━━━━━ Extracted material ━━━━━
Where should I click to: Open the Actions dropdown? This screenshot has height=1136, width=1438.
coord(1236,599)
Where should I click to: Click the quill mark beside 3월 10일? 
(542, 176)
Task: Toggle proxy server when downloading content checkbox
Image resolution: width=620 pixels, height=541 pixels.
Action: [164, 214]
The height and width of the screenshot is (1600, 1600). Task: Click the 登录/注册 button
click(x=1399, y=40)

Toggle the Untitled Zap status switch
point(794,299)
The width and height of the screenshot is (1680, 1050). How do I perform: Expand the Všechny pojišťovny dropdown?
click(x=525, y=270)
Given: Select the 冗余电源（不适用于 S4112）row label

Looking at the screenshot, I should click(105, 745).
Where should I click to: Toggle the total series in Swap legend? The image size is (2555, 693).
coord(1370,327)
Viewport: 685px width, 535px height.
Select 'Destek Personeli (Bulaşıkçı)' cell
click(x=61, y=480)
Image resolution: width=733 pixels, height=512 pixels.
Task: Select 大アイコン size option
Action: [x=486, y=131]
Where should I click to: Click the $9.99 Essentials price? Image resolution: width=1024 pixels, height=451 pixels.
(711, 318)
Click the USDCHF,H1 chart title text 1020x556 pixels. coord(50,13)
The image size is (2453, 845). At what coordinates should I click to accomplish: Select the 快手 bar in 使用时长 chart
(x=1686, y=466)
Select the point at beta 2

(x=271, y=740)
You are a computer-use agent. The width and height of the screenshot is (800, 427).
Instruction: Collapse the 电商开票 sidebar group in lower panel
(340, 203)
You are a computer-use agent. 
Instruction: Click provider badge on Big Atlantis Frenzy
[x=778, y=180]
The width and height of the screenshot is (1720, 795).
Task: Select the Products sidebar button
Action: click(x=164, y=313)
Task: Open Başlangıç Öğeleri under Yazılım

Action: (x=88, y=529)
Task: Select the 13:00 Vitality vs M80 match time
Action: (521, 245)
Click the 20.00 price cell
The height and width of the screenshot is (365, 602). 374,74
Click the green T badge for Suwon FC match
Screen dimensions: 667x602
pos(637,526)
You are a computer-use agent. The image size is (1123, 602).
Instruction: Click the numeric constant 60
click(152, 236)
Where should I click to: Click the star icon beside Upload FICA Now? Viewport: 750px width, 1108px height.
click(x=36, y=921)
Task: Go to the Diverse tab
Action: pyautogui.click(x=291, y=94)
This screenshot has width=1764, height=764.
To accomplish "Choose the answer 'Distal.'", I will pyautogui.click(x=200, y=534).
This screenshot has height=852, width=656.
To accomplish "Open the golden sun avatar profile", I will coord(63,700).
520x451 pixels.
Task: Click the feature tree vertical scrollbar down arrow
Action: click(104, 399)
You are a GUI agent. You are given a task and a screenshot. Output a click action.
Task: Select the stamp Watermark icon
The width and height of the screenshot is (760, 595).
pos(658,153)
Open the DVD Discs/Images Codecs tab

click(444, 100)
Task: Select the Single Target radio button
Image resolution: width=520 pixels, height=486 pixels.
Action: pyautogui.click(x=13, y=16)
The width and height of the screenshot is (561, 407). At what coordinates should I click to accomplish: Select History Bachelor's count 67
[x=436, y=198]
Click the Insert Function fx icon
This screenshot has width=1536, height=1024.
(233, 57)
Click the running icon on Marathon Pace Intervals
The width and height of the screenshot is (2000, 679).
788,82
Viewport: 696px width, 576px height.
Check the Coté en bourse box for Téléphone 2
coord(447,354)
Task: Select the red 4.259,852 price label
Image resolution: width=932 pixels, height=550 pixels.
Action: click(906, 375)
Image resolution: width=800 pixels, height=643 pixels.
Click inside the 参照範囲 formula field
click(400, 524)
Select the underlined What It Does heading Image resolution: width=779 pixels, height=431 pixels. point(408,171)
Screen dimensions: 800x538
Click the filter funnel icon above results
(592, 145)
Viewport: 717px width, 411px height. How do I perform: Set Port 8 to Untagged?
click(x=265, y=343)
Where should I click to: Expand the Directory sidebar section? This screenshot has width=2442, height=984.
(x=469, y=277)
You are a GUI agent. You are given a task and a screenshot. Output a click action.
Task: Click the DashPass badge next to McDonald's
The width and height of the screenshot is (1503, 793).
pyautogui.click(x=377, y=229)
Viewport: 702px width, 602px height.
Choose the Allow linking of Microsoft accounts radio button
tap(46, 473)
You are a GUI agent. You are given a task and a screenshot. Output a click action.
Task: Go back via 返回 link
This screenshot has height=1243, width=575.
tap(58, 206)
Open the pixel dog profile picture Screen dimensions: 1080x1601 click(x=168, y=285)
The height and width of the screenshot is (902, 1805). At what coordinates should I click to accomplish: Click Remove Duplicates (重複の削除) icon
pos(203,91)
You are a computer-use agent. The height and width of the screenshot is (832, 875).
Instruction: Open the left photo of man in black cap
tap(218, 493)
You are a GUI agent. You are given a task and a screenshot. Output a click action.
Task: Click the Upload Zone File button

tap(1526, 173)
━━━━━
● **Work item**: Go through the entries and report every line with the string "computer".

● **Problem solution**:
You are a computer-use agent. The width and height of the screenshot is (800, 427).
You are a computer-use agent. 
You are a computer-use agent. The image size is (1123, 602).
You are a computer-use agent. The height and width of the screenshot is (832, 875).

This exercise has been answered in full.